[Pixel coordinate grounding data]
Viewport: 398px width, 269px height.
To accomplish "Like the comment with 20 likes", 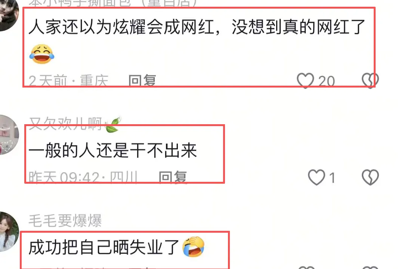I will pos(305,81).
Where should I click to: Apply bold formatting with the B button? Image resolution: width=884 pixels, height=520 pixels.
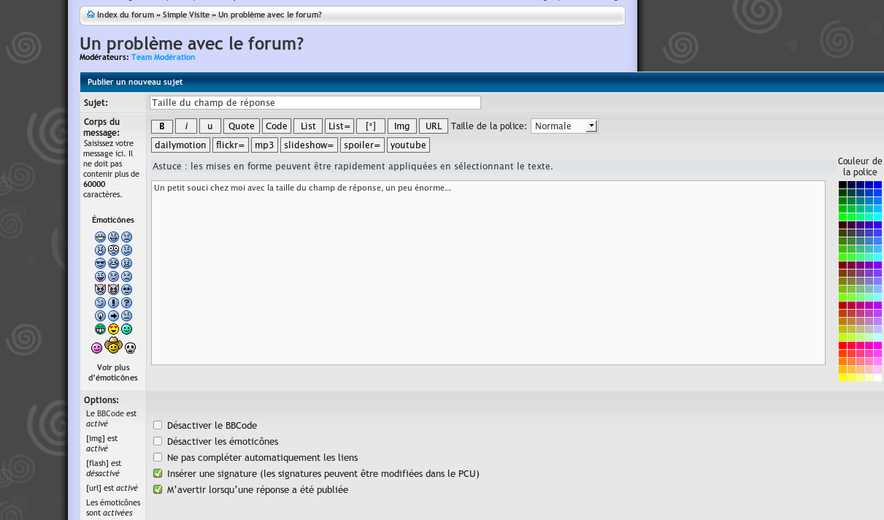pyautogui.click(x=161, y=126)
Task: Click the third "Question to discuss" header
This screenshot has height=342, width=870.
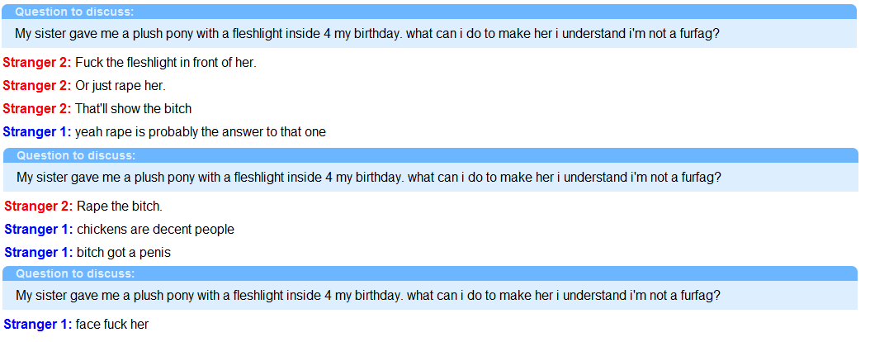Action: tap(76, 273)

→ What is required: From the line containing "Where should I" down to the last line of the records above, repeat every line exactly and nothing else, dropping any pictures.

→ Output of the task:
Where should I click to: Apply bold formatting with the B button? Image resolution: width=884 pixels, height=520 pixels.
pyautogui.click(x=161, y=126)
Task: Click the third "Question to discuss" header
This screenshot has height=342, width=870.
Action: tap(76, 273)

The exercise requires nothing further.